#### Exercise requirements
Pictures in the records are to be omitted; everything else is copied exactly.

#### Data provided
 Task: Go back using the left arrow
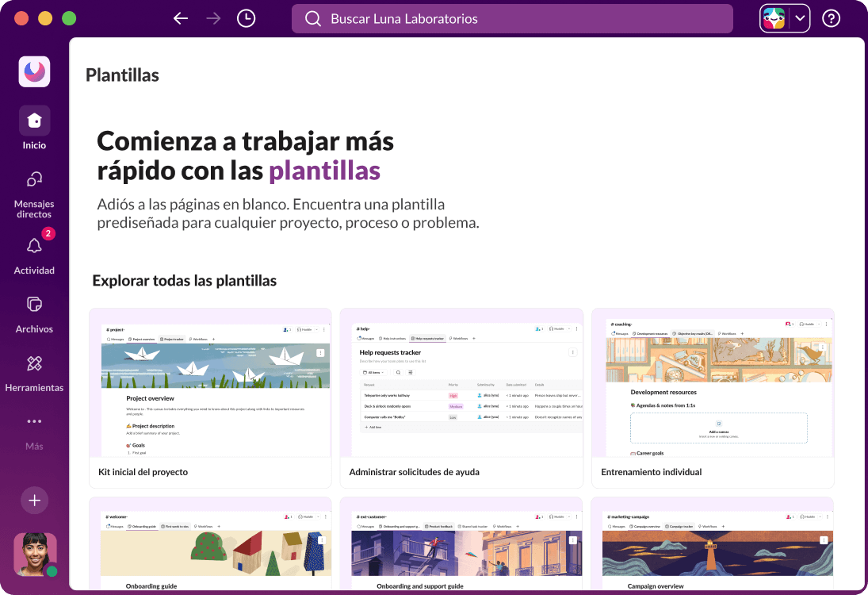pyautogui.click(x=180, y=17)
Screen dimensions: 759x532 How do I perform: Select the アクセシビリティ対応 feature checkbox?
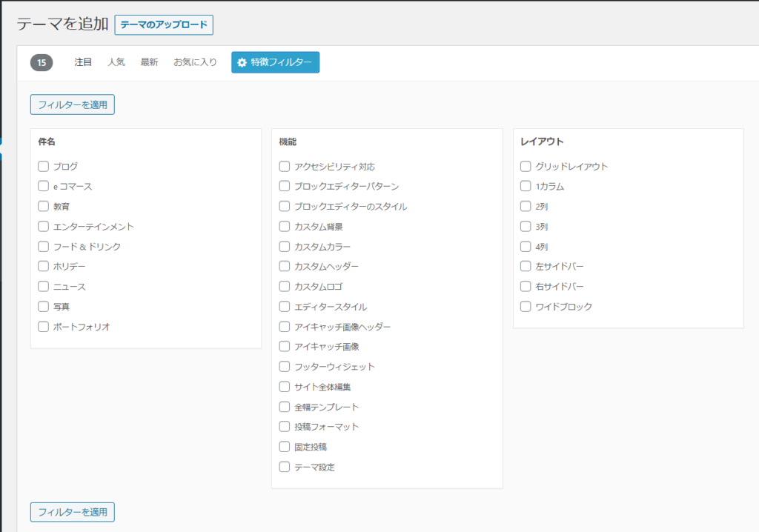pos(285,167)
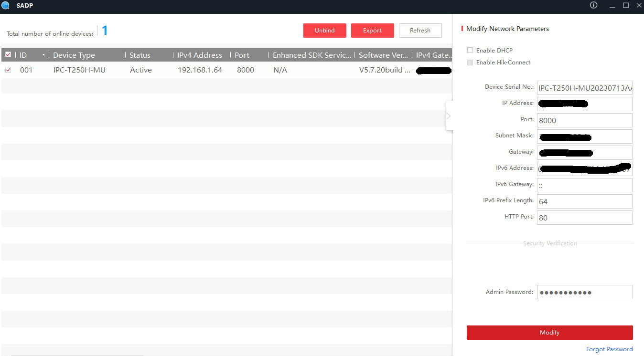
Task: Enable the DHCP checkbox
Action: pyautogui.click(x=470, y=50)
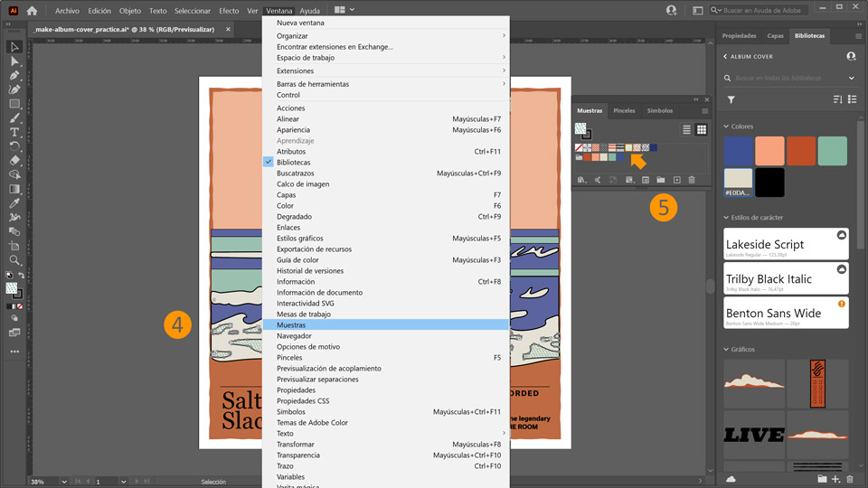Switch swatches panel to thumbnail grid view
The height and width of the screenshot is (488, 868).
701,130
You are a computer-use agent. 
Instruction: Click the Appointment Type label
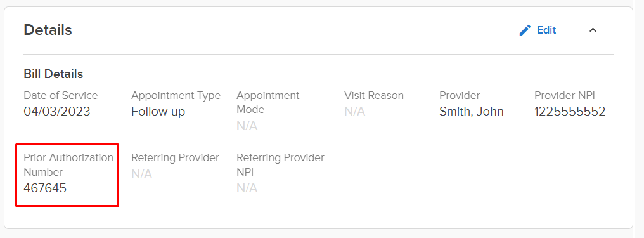point(176,96)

#### Task solution
 Task: Go back using the left arrow
pyautogui.click(x=180, y=17)
Screen dimensions: 759x532 How do I perform: Select the アクセシビリティ対応 feature checkbox?
pos(285,167)
Task: Enable the DHCP checkbox
Action: pyautogui.click(x=470, y=50)
Switch swatches panel to thumbnail grid view
The height and width of the screenshot is (488, 868).
701,130
You are a computer-use agent. 
Instruction: Click the Appointment Type label
point(176,96)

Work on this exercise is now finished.